Filebeat - Sends all the messages on every new message written to log file

Elastic Stack Beats
1

Hi,

I am running the filebeat with below configuration. Filebeat always publishes all the messages from the log file whenever there is a new message written into it instead of reading the messages after the offset value. I see that offset is being written properly in registry file. Could some one help me to avoid publishing duplicate messages and read only new messages?

  filebeat.inputs:
  - type: log
  enabled: true
  paths:
  - /Users/xxx/loging/logs/*.log
  ignore_older: 24h

  output.file:
  path: "/tmp/filebeat_1"
  filename: filebeat

Registry:
[{"source":"/Users/xxx/loging/logs/1.log","offset":76,"timestamp":"2019-03-06T23:18:36.786319-05:00","ttl":-1,"type":"log","meta":null,"FileStateOS":{"inode":8620380190,"device":16777220}}]

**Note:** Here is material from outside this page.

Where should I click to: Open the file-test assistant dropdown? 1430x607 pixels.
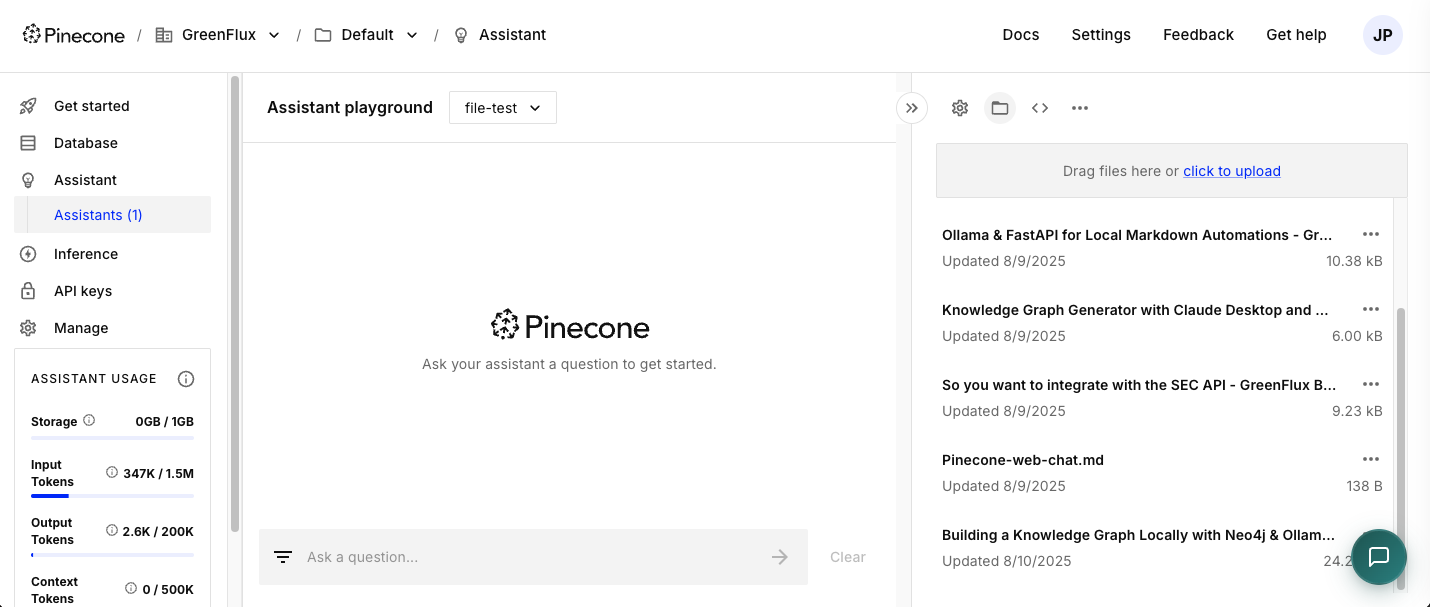click(502, 107)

I cloned the code from the master

2

Hello @ash_coder this is a strange behavior, the only reason why Filebeat would start a file from the beginning is because the inode of the file on disk change. I am assuming that you are currently developing with the master branch.

To verify my theory:

  1. Stop filebeat.
  2. Get the inode of the file using ls -i myfile.log
  3. Start filebeat
  4. When filebeat send all the events from the file.
  5. Get the inode of the file using ls -i myfile.log

I think the inode has changed.

Are you editing the log file with an editor and adding logs to it manually? If this is the case, some editors on saving will actually create a new file on disk, every new file has a new inode. When this happens Filebeat will read the file completely. If you want to keep the file you need to append to the file like this `echo "hello" >> myfile.log"

You have to append to the file to keep the same inode like

3

Thank you very much @pierhugues. This was it. I was editing my file through vi and that was creating new inode.

1 Like
4

This topic was automatically closed 28 days after the last reply. New replies are no longer allowed.